For more information about templating and template variables, see Templates and variables.

Query variable

The OpenSearch data source supports two types of queries you can use in the Query field of Query variables. The query is written using a custom JSON string.

Query Description
{"find": "fields", "type": "keyword"} Returns a list of field names with the index type keyword.
{"find": "terms", "field": "@hostname", "size": 1000} Returns a list of values for a field using term aggregation. Query will use current dashboard time range as time range for query.
{"find": "terms", "field": "@hostname", "query": '<lucene query>'} Returns a list of values for a field using term aggregation and a specified Lucene query filter. Query will use current dashboard time range as time range for query.

There is a default size limit of 500 on terms queries. To set a custom limit, set the size property in your query. You can use other variables inside the query. The following code example shows the query definition for a variable named $host.

{"find": "terms", "field": "@hostname", "query": "@source:$source"}

In the previous example, we use another variable named $source inside the query definition. Whenever you change, via the dropdown list, the current value of the $source variable, it initiates an update of the $host variable. After the update, the $host variable contains only hostnames filtered by in this case the @source document property.

These queries by default return results in term order (which can then be sorted alphabetically or numerically as for any variable). To produce a list of terms sorted by doc count (a top-N values list), add an orderBy property of doc_count. This automatically selects a descending sort. Using asc with doc_count (a bottom-N list) can be done by setting order: "asc", but it is discouraged because it increases the error on document counts. To keep terms in the doc count order, set the variable’s Sort dropdown list to Disabled. Alternatively, you might alternatively still want to use Alphabetical to re-sort them.

{"find": "terms", "field": "@hostname", "orderBy": "doc_count"}

Using variables in queries

There are two syntaxes:

  • $<varname> Example: @hostname:$hostname

  • [[varname]] Example: @hostname:[[hostname]]

Why two ways? The first syntax is easier to read and write, but it does not allow you to use a variable in the middle of a word. When the Multi-value or Include all value options are enabled, Grafana converts the labels from plaintext to a Lucene-compatible condition.

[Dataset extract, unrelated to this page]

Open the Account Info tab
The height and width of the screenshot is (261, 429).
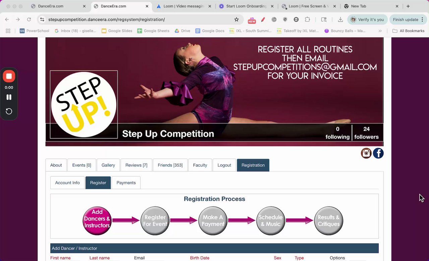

In the previous example, we have a lucene query that filters documents based on the @hostname property using a variable named $hostname. It is also using a variable in the Terms group by field input box. This allows you to use a variable to quickly change how the data is grouped.

Annotations

Annotations allow you to overlay rich event information on top of graphs. You add annotation queries via the Dashboard menu or Annotations view. Grafana can query any OpenSearch index for annotation events. For more information, see Annotations.

Name Description
Query You can keep the search query blank or specify a Lucene query.
Time The name of the time field; must be date field.
Time End Optional name of the time end field must be date field. If set, annotations will be marked as a region between time and time-end.
Text Event description field.
Tags Optional field name to use for event tags (can be an array or a CSV string).

Querying logs

Querying and displaying log data from OpenSearch is available in Explore. To display your logs, select the OpenSearch data source, and then optionally enter a Lucene query. For more information, see Explore.

Log queries

After the result is returned, the log panel shows a list of log rows and a bar chart where the x-axis shows the time and the y-axis shows the frequency or count.

Filtering log messages

Optionally, enter a Lucene query into the query field to filter the log messages. For example, using a default Filebeat setup, you should be able to use fields.level:error to show only error log messages.